Mengembangkan Ekosistem

Prioritas lain yang saat ini dikejar oleh DTO Kementerian Kesehatan RI adalah mengembangkan ekosistem layanan kesehatan. Hal ini didasari fakta, Indonesia masih memiliki keterbatasan di sisi fasilitas maupun tenaga kesehatan. 

Layanan telemedicine pun menjadi bagian penting rencana ini. Namun untuk menjaga kualitas layanan, Kemenkes RI mendesain kebijakan berbasis regulatory sandbox; mirip seperti yang dilakukan OJK untuk mengembangkan ekosistem fintech.

Pada konsep regulatory sandbox ini, penyelenggara layanan kesehatan mengembangkan dan menjalankan layanannya dengan pengawasan langsung dari tim Kementerian Kesehatan.
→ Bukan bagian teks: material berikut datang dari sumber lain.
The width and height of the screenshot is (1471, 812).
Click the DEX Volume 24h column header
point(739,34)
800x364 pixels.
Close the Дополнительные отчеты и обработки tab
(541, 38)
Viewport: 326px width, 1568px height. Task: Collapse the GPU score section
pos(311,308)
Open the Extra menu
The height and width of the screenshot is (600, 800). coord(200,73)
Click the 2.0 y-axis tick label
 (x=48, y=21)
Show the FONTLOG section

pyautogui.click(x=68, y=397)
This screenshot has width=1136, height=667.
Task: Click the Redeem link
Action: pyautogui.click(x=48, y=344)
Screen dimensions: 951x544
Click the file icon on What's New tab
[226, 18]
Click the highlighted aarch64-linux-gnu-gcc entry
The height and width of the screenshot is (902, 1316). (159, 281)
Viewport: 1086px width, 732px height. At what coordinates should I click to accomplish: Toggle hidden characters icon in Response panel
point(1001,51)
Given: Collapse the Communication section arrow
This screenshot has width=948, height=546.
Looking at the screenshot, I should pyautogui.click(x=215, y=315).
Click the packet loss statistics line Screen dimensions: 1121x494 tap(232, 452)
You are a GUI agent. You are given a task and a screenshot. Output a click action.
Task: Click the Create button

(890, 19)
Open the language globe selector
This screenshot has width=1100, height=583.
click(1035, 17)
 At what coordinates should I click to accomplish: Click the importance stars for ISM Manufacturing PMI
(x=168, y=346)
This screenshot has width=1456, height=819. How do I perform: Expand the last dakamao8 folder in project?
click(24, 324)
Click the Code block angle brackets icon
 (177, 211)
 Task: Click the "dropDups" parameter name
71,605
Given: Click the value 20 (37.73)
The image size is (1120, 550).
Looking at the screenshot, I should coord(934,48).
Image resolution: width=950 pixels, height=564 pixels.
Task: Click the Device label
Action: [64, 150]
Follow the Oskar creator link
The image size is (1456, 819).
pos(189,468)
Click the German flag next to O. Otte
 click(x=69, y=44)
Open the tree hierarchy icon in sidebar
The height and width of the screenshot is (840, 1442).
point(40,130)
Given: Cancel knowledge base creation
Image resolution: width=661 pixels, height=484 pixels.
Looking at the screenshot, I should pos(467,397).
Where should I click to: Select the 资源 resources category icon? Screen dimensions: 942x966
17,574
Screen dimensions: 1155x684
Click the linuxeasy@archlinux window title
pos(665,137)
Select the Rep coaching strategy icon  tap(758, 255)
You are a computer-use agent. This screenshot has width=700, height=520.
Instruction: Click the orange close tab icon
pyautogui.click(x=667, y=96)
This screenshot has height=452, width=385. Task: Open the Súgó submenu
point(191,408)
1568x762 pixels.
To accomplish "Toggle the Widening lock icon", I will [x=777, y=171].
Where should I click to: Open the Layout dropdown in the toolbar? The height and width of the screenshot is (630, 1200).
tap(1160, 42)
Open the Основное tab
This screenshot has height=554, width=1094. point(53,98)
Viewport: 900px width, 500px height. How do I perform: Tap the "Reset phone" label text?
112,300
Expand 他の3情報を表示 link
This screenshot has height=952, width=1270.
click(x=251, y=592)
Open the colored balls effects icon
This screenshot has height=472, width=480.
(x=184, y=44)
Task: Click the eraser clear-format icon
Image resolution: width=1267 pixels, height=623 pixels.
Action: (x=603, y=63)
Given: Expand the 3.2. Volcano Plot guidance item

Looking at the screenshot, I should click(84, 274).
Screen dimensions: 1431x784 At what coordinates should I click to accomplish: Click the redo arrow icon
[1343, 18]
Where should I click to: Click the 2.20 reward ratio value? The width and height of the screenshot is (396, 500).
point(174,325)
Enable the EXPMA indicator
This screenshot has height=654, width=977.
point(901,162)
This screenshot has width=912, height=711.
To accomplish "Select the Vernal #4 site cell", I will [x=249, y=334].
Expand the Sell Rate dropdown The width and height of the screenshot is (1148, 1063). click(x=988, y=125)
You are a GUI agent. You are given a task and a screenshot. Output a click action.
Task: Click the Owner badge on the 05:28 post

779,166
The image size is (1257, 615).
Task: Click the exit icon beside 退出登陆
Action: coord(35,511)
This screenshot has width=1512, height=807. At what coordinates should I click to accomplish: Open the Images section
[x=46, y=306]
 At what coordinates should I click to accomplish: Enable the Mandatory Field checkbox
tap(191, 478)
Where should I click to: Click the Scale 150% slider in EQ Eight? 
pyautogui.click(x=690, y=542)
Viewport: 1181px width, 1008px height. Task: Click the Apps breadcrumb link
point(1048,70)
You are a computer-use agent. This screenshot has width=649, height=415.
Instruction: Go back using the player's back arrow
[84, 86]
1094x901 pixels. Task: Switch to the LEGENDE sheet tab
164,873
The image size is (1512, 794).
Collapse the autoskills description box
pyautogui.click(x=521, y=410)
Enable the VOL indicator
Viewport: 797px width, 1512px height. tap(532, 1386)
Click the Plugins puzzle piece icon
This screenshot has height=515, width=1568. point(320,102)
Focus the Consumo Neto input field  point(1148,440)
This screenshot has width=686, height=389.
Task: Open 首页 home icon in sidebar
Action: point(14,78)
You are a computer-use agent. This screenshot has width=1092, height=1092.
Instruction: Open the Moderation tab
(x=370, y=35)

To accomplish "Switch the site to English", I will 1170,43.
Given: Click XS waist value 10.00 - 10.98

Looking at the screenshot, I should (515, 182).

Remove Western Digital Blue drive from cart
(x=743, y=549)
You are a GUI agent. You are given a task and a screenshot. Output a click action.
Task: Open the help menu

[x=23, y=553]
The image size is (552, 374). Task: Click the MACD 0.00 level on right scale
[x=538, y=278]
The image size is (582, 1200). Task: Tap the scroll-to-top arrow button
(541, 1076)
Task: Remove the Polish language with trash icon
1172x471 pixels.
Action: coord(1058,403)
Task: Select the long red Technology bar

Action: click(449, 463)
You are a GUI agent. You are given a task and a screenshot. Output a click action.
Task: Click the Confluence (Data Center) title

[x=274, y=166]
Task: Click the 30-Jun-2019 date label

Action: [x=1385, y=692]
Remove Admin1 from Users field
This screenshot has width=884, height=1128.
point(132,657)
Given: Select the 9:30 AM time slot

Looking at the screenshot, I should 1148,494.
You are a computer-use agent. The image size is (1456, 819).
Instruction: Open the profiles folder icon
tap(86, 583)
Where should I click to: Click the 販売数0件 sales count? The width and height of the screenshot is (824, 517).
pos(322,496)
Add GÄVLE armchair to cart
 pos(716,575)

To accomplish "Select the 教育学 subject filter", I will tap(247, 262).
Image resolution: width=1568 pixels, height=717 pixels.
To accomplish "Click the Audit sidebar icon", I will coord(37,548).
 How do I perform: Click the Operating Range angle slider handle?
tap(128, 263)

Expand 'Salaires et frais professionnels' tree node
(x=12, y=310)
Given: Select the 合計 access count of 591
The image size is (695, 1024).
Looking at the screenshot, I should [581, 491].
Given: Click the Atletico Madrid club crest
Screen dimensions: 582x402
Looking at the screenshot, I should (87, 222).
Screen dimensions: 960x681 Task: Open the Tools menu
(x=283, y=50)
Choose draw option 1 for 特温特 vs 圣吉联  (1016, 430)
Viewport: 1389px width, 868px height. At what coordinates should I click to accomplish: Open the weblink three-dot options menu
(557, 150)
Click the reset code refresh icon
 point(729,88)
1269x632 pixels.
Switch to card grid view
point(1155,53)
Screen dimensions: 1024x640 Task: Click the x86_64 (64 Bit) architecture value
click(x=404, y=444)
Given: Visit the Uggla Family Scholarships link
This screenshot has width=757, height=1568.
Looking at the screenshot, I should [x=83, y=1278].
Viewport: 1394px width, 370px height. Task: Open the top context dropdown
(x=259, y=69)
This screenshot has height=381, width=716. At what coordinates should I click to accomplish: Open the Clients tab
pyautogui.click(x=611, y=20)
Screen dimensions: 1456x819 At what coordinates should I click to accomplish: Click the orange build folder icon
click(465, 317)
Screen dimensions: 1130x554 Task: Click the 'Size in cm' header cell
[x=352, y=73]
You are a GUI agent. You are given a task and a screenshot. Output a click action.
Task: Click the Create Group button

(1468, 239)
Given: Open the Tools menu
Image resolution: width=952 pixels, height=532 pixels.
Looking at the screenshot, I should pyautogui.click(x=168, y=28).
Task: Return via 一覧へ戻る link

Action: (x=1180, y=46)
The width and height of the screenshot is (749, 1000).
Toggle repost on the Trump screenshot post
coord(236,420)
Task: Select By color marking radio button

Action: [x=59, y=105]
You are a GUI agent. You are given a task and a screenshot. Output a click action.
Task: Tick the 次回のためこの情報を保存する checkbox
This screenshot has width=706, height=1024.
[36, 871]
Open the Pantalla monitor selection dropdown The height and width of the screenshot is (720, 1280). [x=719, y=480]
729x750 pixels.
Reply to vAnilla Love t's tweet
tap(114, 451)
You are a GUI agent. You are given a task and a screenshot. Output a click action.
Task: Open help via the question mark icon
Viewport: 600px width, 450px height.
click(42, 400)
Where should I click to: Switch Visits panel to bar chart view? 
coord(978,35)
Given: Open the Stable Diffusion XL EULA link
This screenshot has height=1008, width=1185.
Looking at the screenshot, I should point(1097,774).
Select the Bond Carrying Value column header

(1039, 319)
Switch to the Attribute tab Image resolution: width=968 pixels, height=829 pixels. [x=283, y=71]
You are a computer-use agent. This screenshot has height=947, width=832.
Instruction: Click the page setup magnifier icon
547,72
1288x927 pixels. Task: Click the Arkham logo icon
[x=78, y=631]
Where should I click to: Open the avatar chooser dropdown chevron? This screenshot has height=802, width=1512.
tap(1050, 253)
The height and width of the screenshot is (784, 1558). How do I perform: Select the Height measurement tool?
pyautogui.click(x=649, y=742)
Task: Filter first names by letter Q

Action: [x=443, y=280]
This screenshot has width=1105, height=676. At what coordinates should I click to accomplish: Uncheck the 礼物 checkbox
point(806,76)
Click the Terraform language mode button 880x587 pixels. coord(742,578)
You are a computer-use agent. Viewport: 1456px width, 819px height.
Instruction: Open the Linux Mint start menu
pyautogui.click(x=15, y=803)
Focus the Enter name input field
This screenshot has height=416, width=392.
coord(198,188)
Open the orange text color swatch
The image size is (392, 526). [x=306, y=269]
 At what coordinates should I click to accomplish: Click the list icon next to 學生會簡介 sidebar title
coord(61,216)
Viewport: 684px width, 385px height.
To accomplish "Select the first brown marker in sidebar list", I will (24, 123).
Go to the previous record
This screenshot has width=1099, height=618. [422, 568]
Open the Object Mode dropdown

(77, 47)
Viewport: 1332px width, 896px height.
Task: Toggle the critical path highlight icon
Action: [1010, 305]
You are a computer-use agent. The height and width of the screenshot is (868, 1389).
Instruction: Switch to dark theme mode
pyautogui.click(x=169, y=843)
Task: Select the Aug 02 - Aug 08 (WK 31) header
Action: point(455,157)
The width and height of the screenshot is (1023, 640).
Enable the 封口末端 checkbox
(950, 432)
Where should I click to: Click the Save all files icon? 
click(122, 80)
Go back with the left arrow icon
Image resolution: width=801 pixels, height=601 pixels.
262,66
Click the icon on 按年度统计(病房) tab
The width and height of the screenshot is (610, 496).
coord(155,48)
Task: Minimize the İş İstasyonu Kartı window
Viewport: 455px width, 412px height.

Tim ini nantinya akan menilai, apakah penyedia layanan tersebut menjalankan layanannya sesuai standar yang telah ditetapkan. “Mulai dari data security, akurasi, SLA, dan lain sebagainya,” ungkap Setiaji. 

Saat ini, pendekatan regulatory sandbox sedang diuji coba untuk penyedia layanan penyakit malaria. Ada 16 penyedia layanan yang saat ini sedang ditinjau, seperti Simantri Sehat (layanan telehealth malaria) dan Alvori (tes cepat malaria menggunakan AI). Di periode Februari-Mei 2022 ini, seluruh layanan tersebut melakukan uji coba layanan langsung ke masyarakat. 

Rencananya pada Juni 2022 nanti, akan ada pengumuman layanan kesehatan mana saja yang mendapat lisensi untuk menjalankan layanannya. Dan jika uji coba ini berhasil, pendekatan sandbox ini akan dikembangkan ke layanan kesehatan lainnya. 

“Harapan besarnya, semua inovasi ini akan membuat pelayanan kesehatan di Indonesia bisa semakin baik,” Setiaji (Chief Digital Tranformation Office Kementerian Kesehatan)

Semua rencana DTO Kementerian Kesehatan RI sendiri bisa dilihat pada buku biru yang telah dirilis tahun lalu. Jika ditilik, ada banyak rencana besar di sana. Tantangan pun tidak sedikit. Namun Setiaji berharap, DTO Kementerian Kesehatan RI bisa mendorong layanan kesehatan yang lebih baik. 

“Dan bisa menjadi contoh sektor layanan dasar lainnya dalam mewujudkan kebijakan berbasis satu data,” tambah Setiaji.